Überraschende Wendung in Sachen Gnäterkuhlenweg: In einem jahrelangen Rechtsstreit um die Anliegerbeiträge für den Ausbau liegt jetzt ein Vergleich zwischen Stadt und der Klägerpartei vor. Wie Birgit Woywod von der Baubehörde im zuständigen Fachausschuss mitteilte, bescheinigte das Gericht der Straße einen anderen Charakter als die Stadt. Wedel hatte den Gnäterkuhlenweg 2008 als Anliegerstraße ausgebaut. Tatsächlich komme ihr jedoch der Charakter einer überörtlichen Straße zu, heißt es nun von Gerichtsseite. Konsequenz: Statt den von der Stadt angesetzten 85 Prozent liegt der Ausbaubeitrag für den Kläger lediglich noch bei 23 Prozent.

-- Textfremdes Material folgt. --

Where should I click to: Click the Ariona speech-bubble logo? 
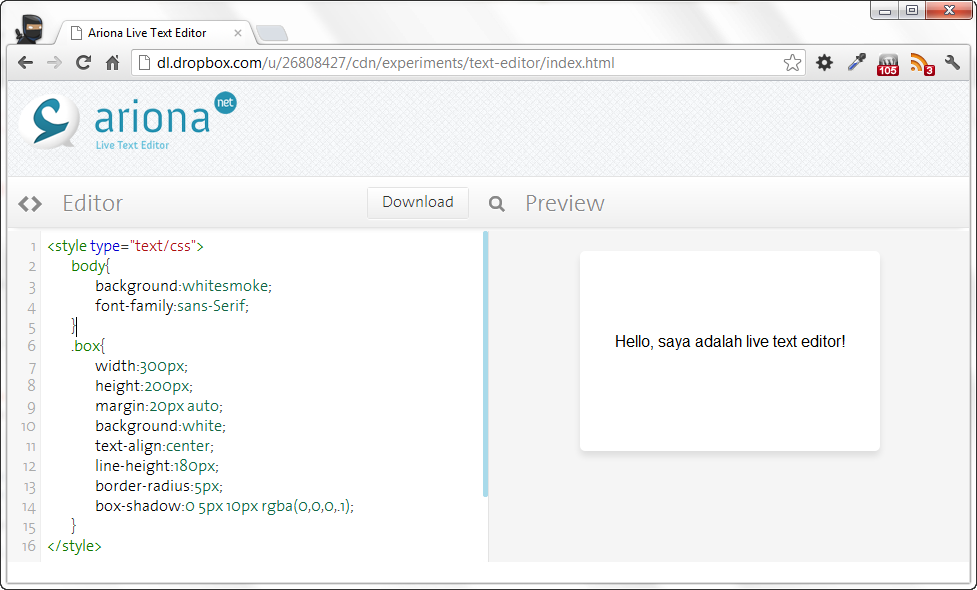click(x=49, y=121)
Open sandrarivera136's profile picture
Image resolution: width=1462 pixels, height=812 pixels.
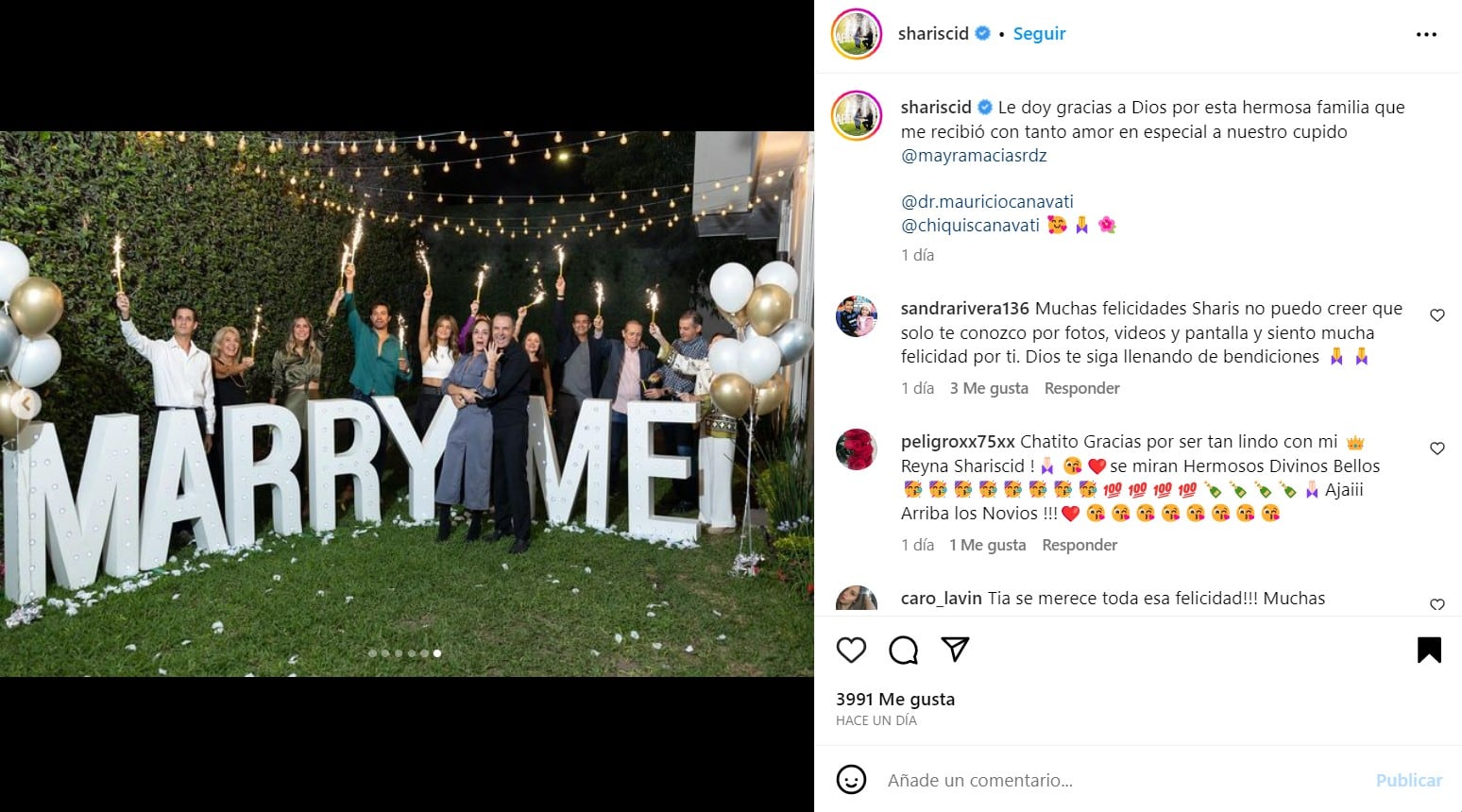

Der Vergleich hat nicht allein rückwirkende Konsequenzen. Nach Anwohnerbeschwerden über zu hohe Geschwindigkeiten, verbotswidrige Lkw-Durchfahrten und den desolaten Zustand der Fahrbahn zwischen Ortsschild und Osterkamp, will die Verwaltung nun eben jenen nördlichen Teil ausbauen. Drei Meter Asphalt mit wechselseitigen Ausweichstellen sind geplant. Eine Maßnahme, für die ebenfalls die betroffenen Anwohner zur Kasse gebeten werden.

Unter den wenigen Anliegern sind eine Baumschule und der Hundeverein Deutscher Teckelclub. Betroffene, die aufgrund großer Flächen viel Geld zahlen müssen, gab die CDU zu bedenken. Zugleich will die neue Jamaika-Landesregierung es künftig den Kommunen freistellen, ob sie Ausbaubeiträge erheben oder nicht. Stephan Schwartz plädierte daher im Namen der Christdemokraten dafür, den Ausbau um ein Jahr zu verschieben, bis klar ist, wie sich Wedel in dieser Frage positioniert.


23 statt 85 Prozent Anliegerbeiträge

Woywod erklärte daraufhin: Der Vergleich mit dem Kläger im südlichen, bereits ausgebauten Teil komme auch im nördlichen Teil zur Anwendung. Statt 85 Prozent lägen folglich auch dort die Ausbaubeiträge lediglich bei 23 Prozent. Die CDU blieb dennoch bei ihrem Antrag, die Maßnahme zu verschieben. „Der Zustand ist seit Jahren schlecht. Da kann es auf ein Jahr mehr nicht ankommen,“, so Schwartz. Wie berichtet hatte die Stadt den Straßenabschnitt bereits 2009 als nicht verkehrsgerecht eingestuft. Entweder sofortiger Ausbau oder Sperrung, hieß es seinerzeit. Beides ist bislang nicht erfolgt.

Bei Enthaltung der WSI scheiterte die CDU mit ihrem Antrag auf Verschiebung. Mehrheitlich stimmte der Bauausschuss stattdessen für den Beginn der Vorplanung und die Bürgerbeteiligung.